### Try it
Retype every entry below without pictures.

### Data shown

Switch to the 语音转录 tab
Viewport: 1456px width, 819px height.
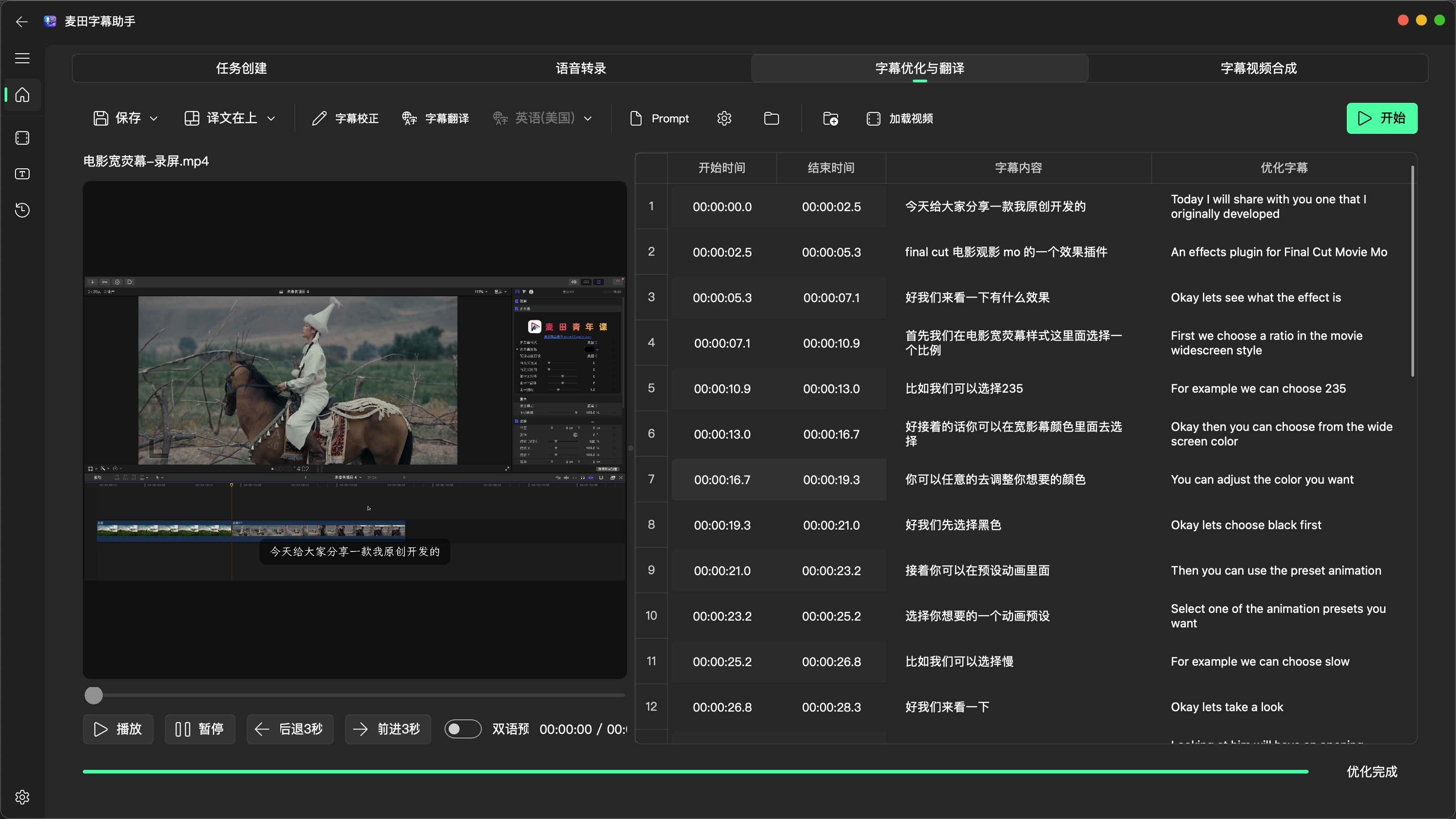[581, 68]
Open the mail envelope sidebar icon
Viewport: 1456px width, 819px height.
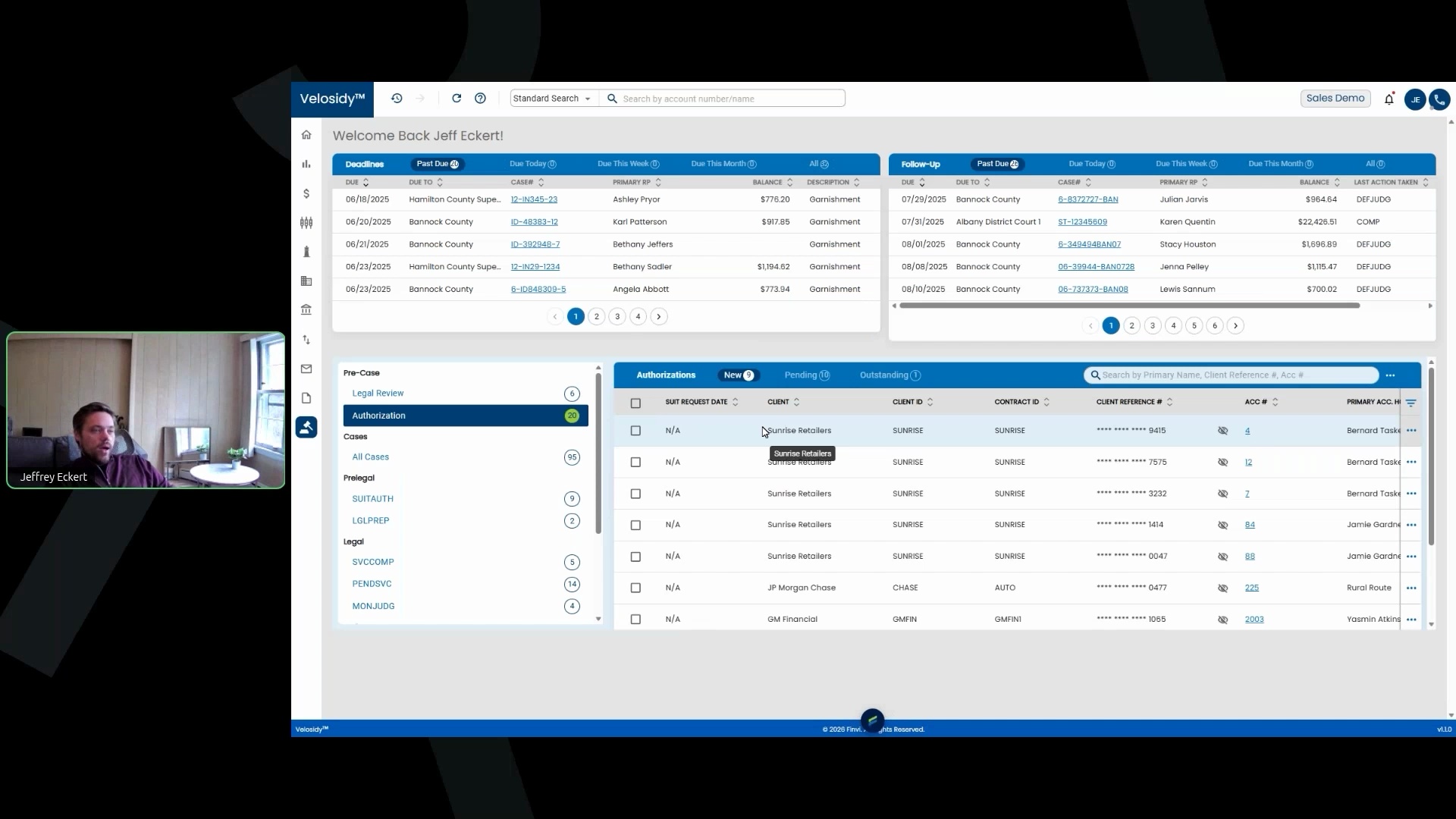click(x=306, y=369)
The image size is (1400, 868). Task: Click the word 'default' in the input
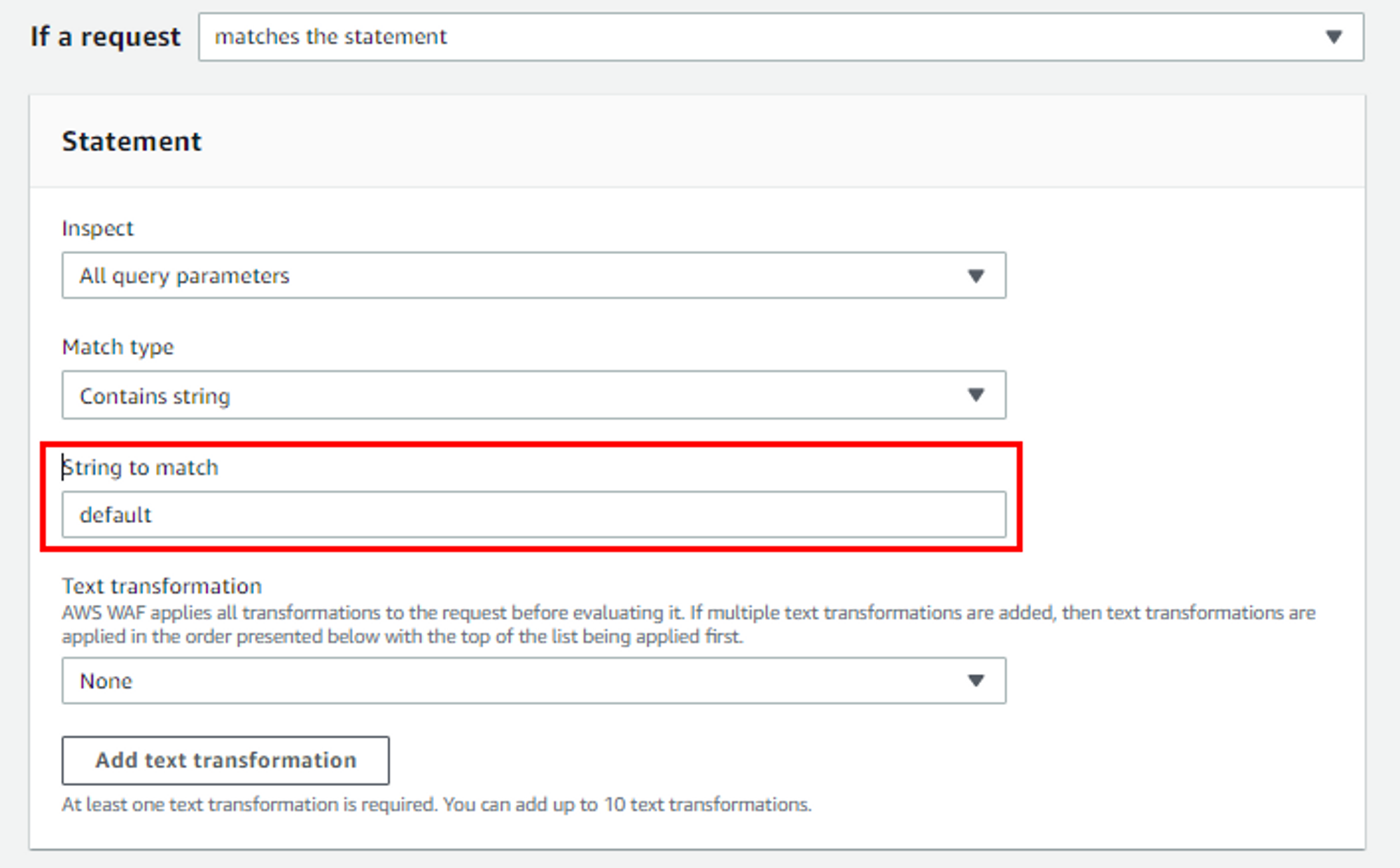115,515
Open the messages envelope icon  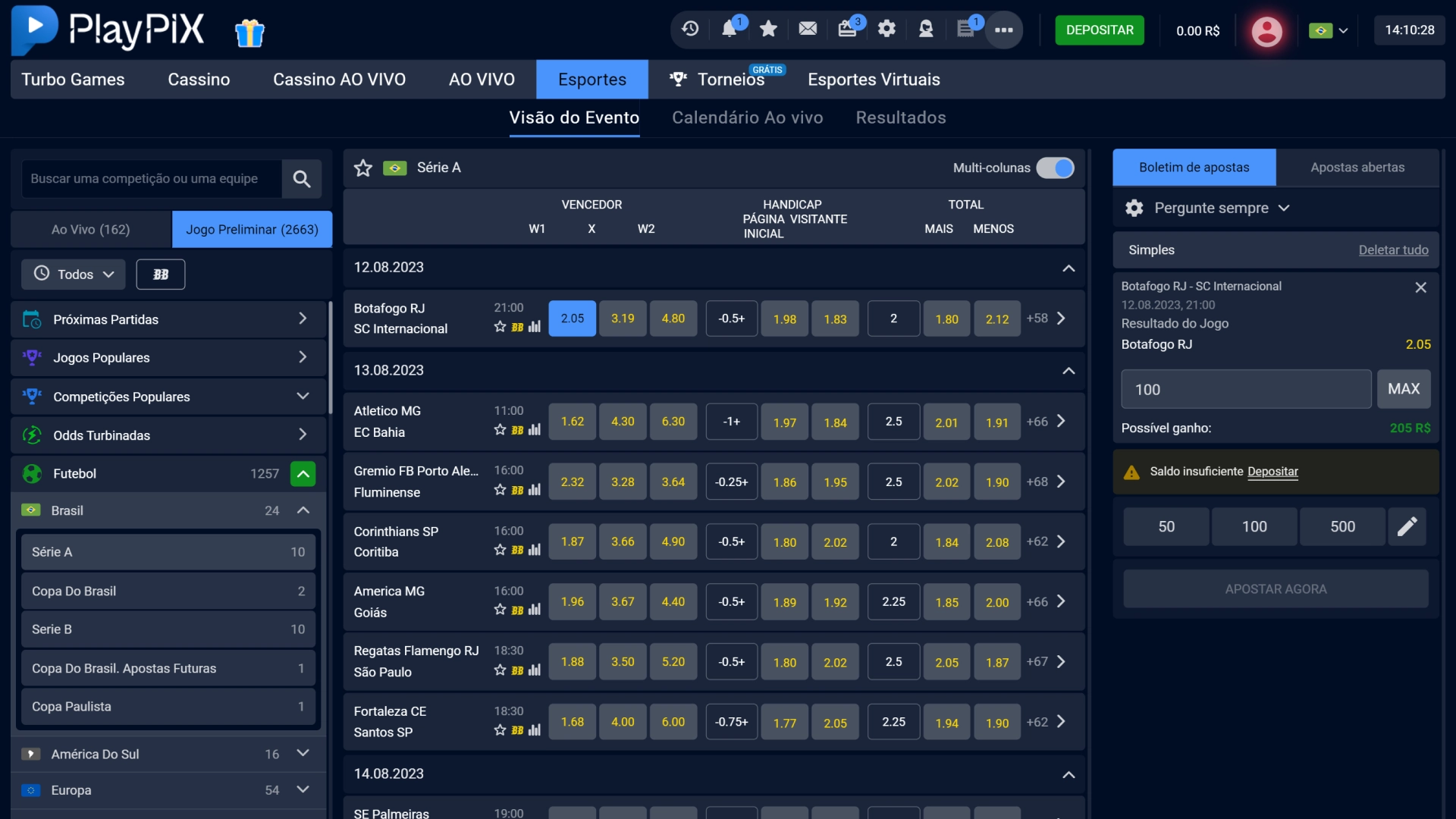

### Solution below
Switch to the 语音转录 tab
Viewport: 1456px width, 819px height.
[581, 68]
Open the mail envelope sidebar icon
Viewport: 1456px width, 819px height.
click(x=306, y=369)
The image size is (1400, 868). Task: Click the word 'default' in the input
115,515
Open the messages envelope icon  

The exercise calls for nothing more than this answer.